*Supplied passage*
━━━━━━━━━━━━━━━━━━━━
The 1980 FRA was essentially an expert assessment based on existing inventory information for each of 76 tropical countries. A small team of experts in FAO headquarters gathered and synthesised whatever information they could find regarding the status of forests in each of 76 tropical countries. The diversity of the information was seen in three different angles: subject, scale and reliability. The FRA 1980 study “consisted mainly in the selection, organisation, compilation and interpretation of this abundant and diverse mass of information using a single framework of classifications and concepts for the 76 tropical countries” (Lanly 1982). Although it was clearly the best available global synthesis of its time, the 1980 FRA was criticised for over reliance on country-reported data, which was feared to be biased in favour of underreporting rates of forest loss. Another criticism was that the methods used to synthesise and update data were not fully documented and made available to potential users of the data.
Partly due to this, as well as to the increased staff capacity and access to technology, the 1990 FRA incorporated a statistical sample of satellite imagery to produce regional levels of forest cover change, as a validation of the aggregated country level results produced by country data and models. This survey covered, with 10 percent intensity, all tropical forests in wet, moist and dry conditions. The survey was based on a statistical sample composed by multi-temporal satellite images over 117 sampling units. For each unit the study included the analysis of one entire Landsat image close to year 1990 and one (or more) close to year 1980.
The 1990 FRA also used a set of models to predict forest change as a function of population, based on the assumption that “the growth of human population, independently in the absence of economic development, and jointly with poorly planned and uncontrolled economic development, are the driving forces behind human activities that initiate deforestation” (Scotti 1990, Palo 1986). It was assumed that forest area reduction increases slowly at initial stages, faster in intermediate stages and slows down at final stages, following principles of biological growth processes, often described with well-known Chapman-Richards function. The mathematical connection between population density and non-forest area was created using forest cover data in a number of sub-country regions in Tropical countries. Finally, the deforestation rate was estimated assuming that the increase in the population will determine the decrease in the change of forest cover.
━━━━━━━━━━━━━━━━━━━━
*Data section*
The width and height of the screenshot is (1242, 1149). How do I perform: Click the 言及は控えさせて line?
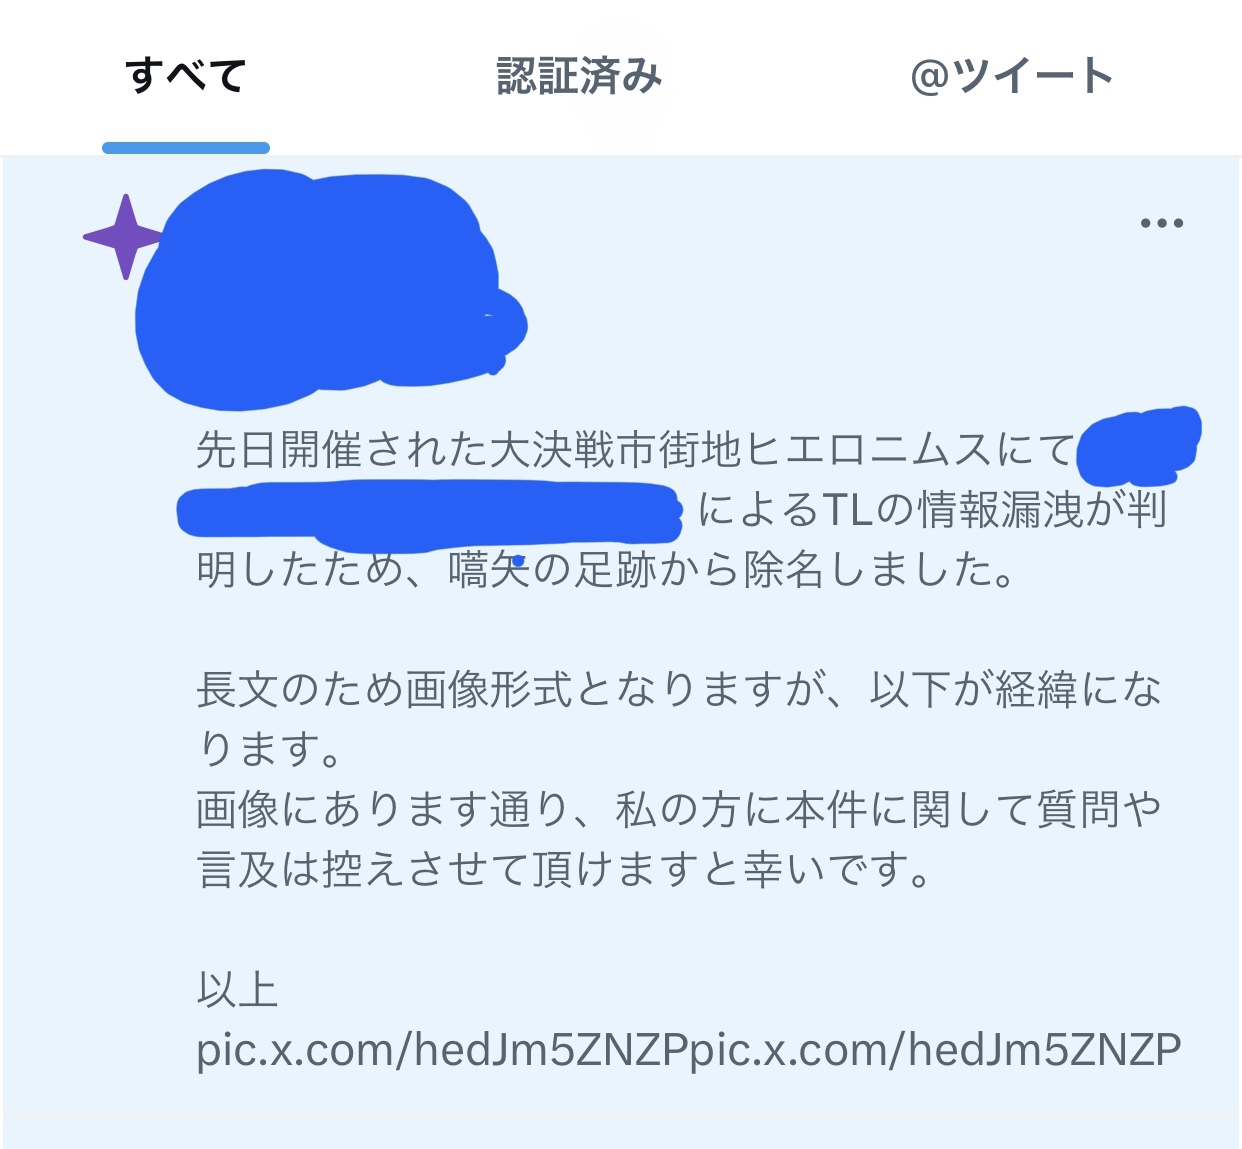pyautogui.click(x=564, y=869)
━━━━━━━━━━━━━━━━━━━━
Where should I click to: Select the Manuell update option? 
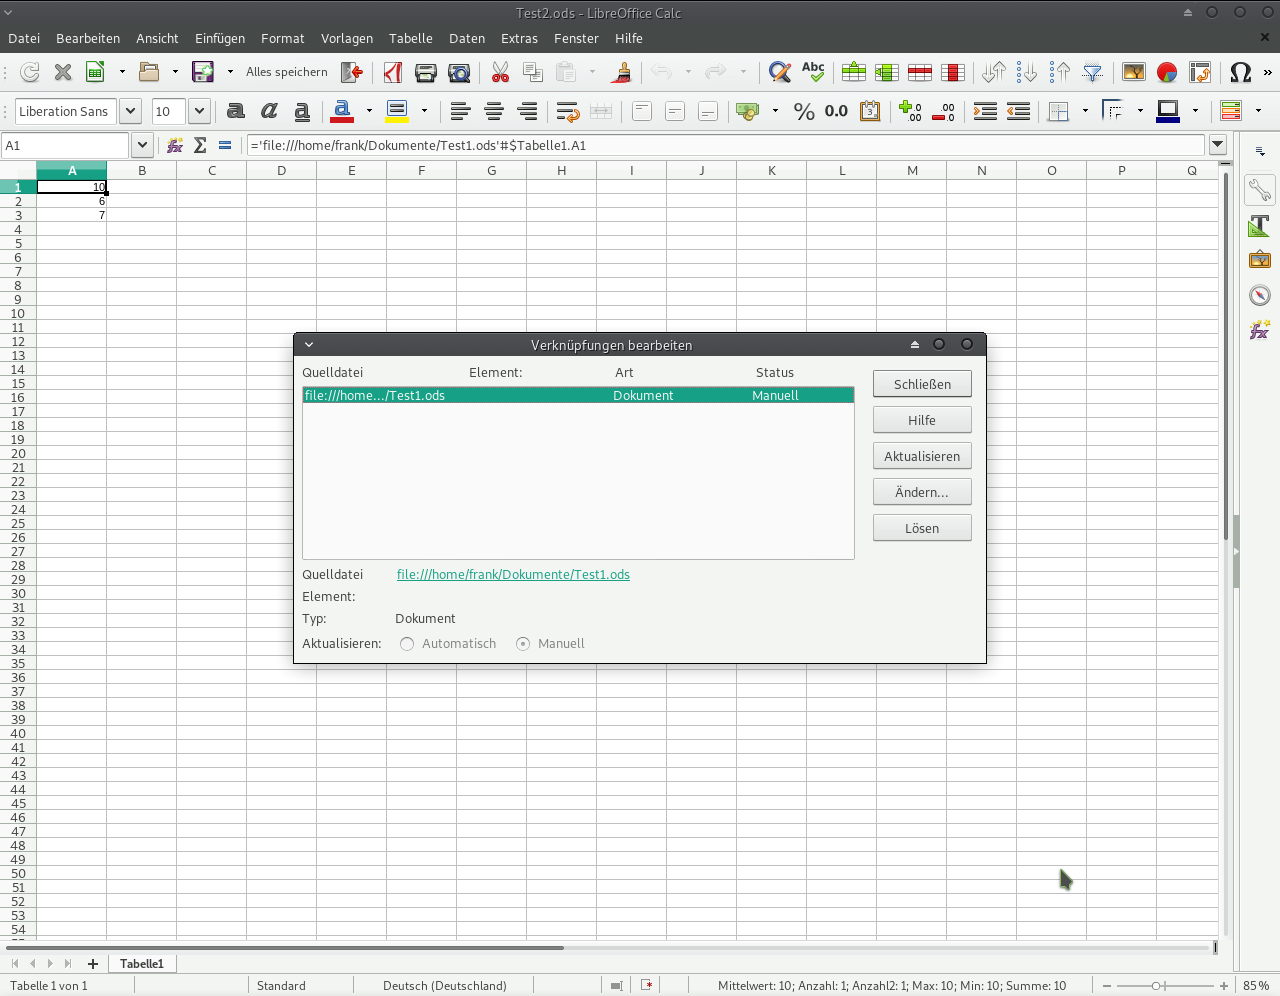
━━━━━━━━━━━━━━━━━━━━
*Problem to work on*
Rewrite the passage on FAO forest resources assessments starting with "Partly due to" and going on through "to year 1980.", replacing "survey" with "inventory" throughout.

*Expected answer*
Partly due to this, as well as to the increased staff capacity and access to technology, the 1990 FRA incorporated a statistical sample of satellite imagery to produce regional levels of forest cover change, as a validation of the aggregated country level results produced by country data and models. This inventory covered, with 10 percent intensity, all tropical forests in wet, moist and dry conditions. The inventory was based on a statistical sample composed by multi-temporal satellite images over 117 sampling units. For each unit the study included the analysis of one entire Landsat image close to year 1990 and one (or more) close to year 1980.